O Presidente da República, Marcelo Rebelo de Sousa, recusou esta sexta-feira pronunciar-se sobre os diplomas com alterações às leis laborais em debate no parlamento.

“Sabem que são diplomas adendos do parlamento e que o seu debate continua. Logo, eu só me vou pronunciar, se for caso disso, uma vez aprovados.
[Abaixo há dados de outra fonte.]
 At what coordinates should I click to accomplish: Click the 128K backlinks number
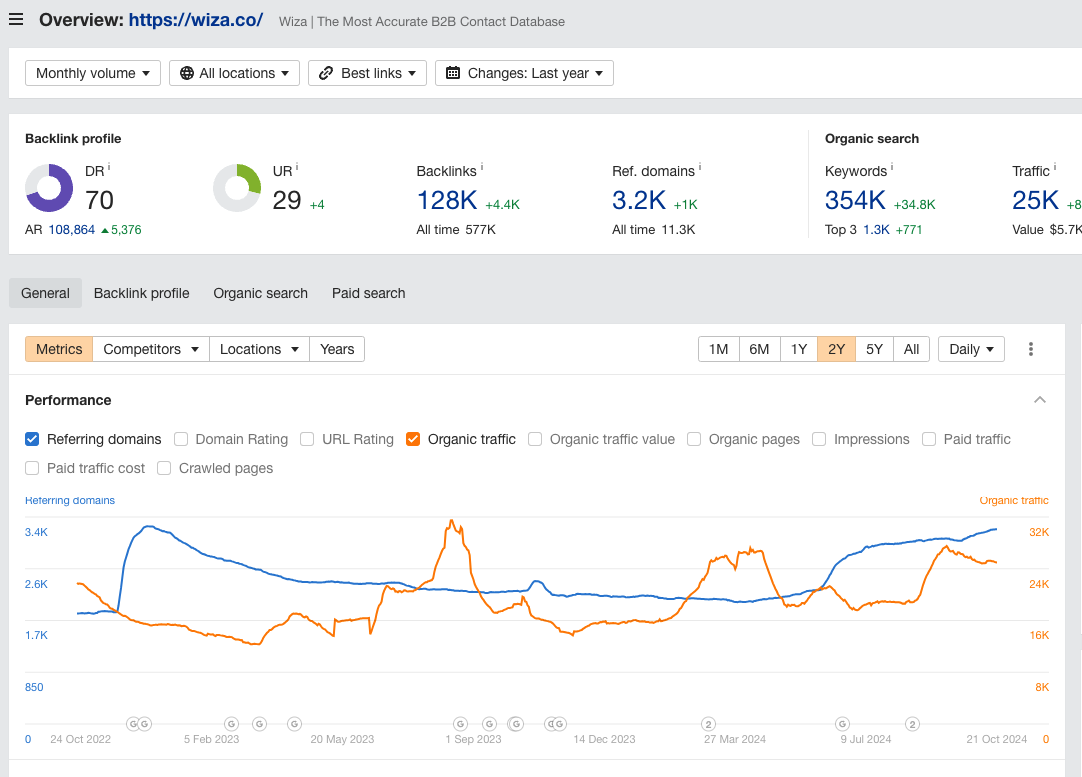coord(446,200)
Vamos imaginar ainda no quadro desta sessão legislativa, salvo erro é no dia 18 que há a última votação de diplomas”, disse aos jornalistas, à margem da apresentação da exposição “Boa Viagem, Senhor Presidente! 100 anos da Primeira Visita de Estado”, na Alfândega do Porto.

O chefe de Estado referiu que vai esperar para apreciar os diplomas para efeitos de promulgação, sendo que até lá não se irá pronunciar.

O PS juntou-se ao PSD e CDS para chumbar seis projetos de lei do PCP e do BE e aprovou dois, um dos comunistas e outro dos bloquistas, com alterações à lei laboral, esta sexta-feira após o debate no parlamento.

Na generalidade, foram aprovados o projeto de lei do PCP que altera normas no contrato a termo certo para trabalhadores à procura do primeiro emprego, e outro, do BE, que muda o regime jurídico aplicável à contratação a termo.

Estes dois diplomas tiveram os votos favoráveis do PS, PCP, BE, PEV, os votos contra do PSD e CDS e a abstenção do PAN. Os diplomas baixam agora, para debate na especialidade, à comissão parlamentar de Trabalho.

Baixaram à comissão, sem votação, a proposta do Governo, que transpõe para lei o acordo de concertação social, e vários projetos de lei do PCP, BE, PEV e PAN na mesma área, até ao fim do período de apreciação pública.

A bancada socialista ajudou a “chumbar” os projetos dos partidos da esquerda e do PAN relacionados com mudanças legais no regime de férias, indemnizações e contratação coletiva.

No projeto do PCP, reprovado no parlamento, para revogar as alterações ao Código do Trabalho adotadas no período da “troika”, a deputada do PS e ex-sindicalista Vanda Guimarães juntou ao deputado do PAN André Silva e absteve-se.